#### EXERCISE OBJECTIVE
Note each line in the data holding the string "link" and report it.

#### RECORDS SHOWN
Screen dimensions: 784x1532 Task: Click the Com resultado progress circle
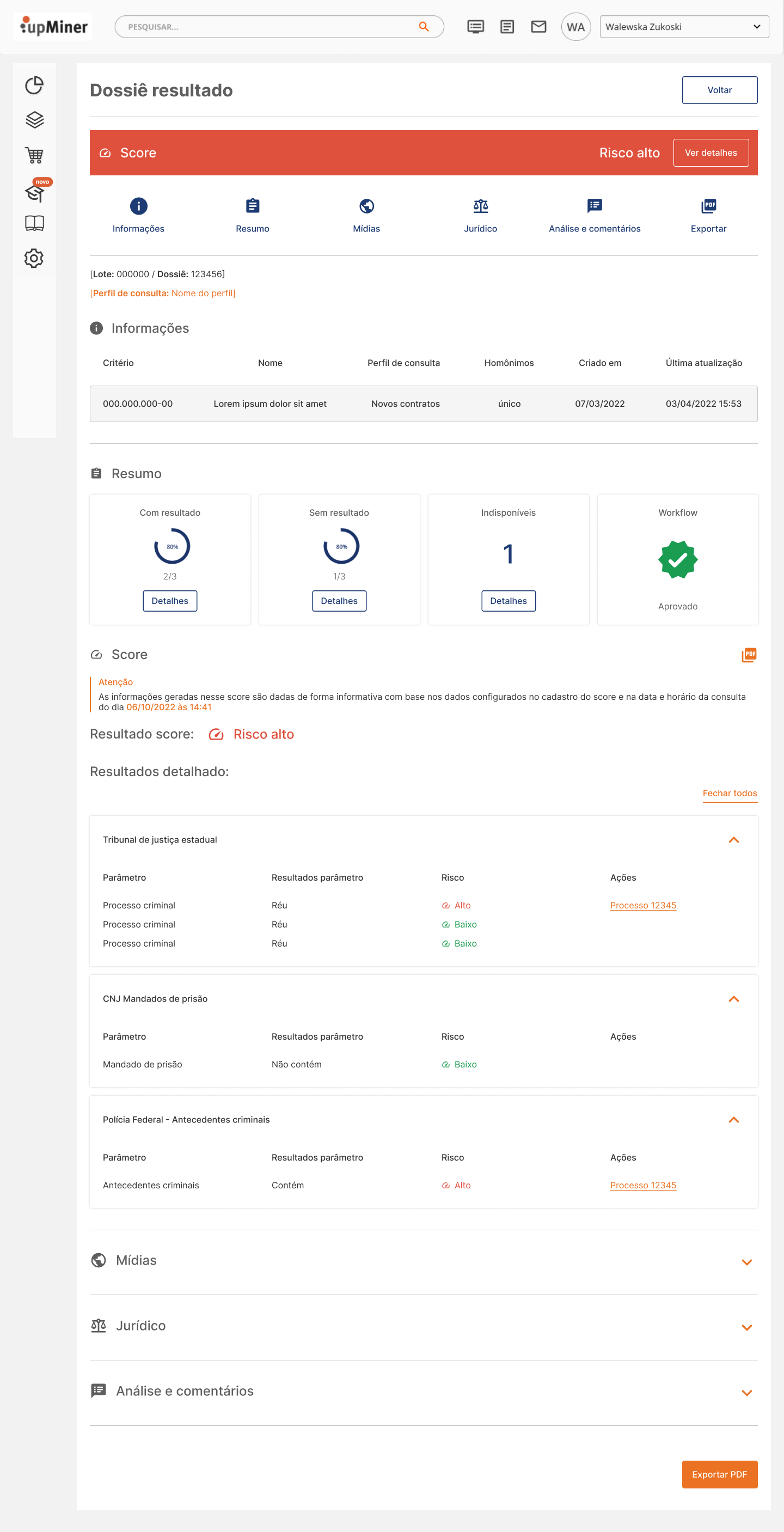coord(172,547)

==

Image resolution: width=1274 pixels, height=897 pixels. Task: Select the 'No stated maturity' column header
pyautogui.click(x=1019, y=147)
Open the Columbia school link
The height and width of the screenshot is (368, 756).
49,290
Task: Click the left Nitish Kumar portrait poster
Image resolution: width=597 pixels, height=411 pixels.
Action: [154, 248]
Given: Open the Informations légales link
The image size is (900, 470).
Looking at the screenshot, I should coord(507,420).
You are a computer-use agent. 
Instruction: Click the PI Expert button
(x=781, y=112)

--

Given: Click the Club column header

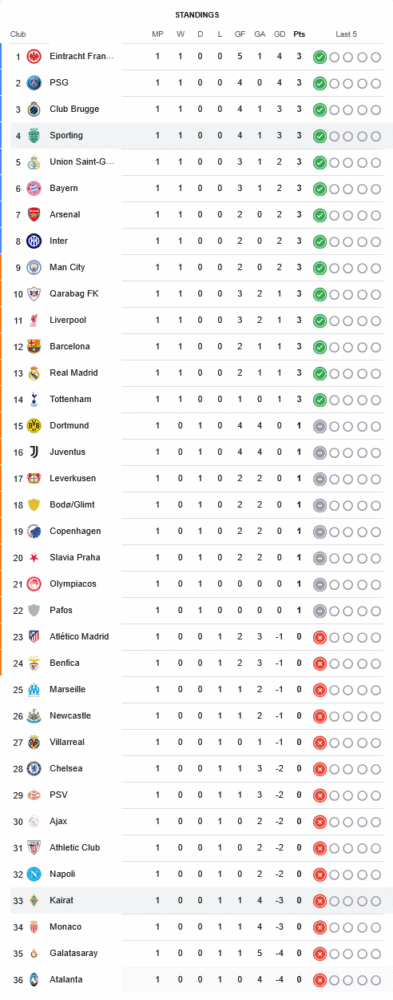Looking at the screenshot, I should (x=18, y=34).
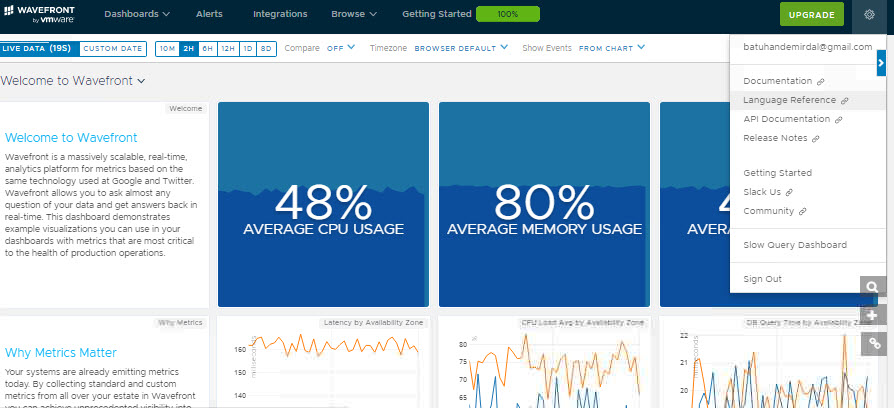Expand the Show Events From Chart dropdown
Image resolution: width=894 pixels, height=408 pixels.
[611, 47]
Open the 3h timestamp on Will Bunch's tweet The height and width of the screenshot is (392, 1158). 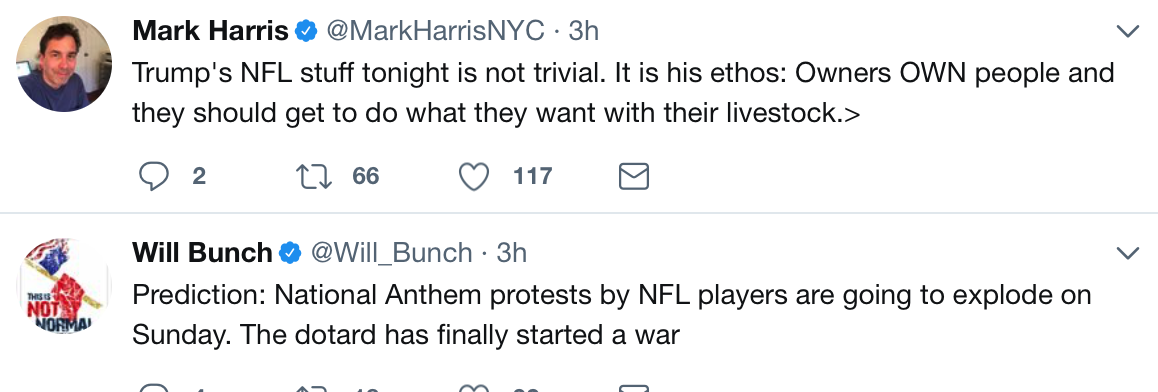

#### ANSWER BOX
Open the Columbia school link
Given: Open the Informations légales link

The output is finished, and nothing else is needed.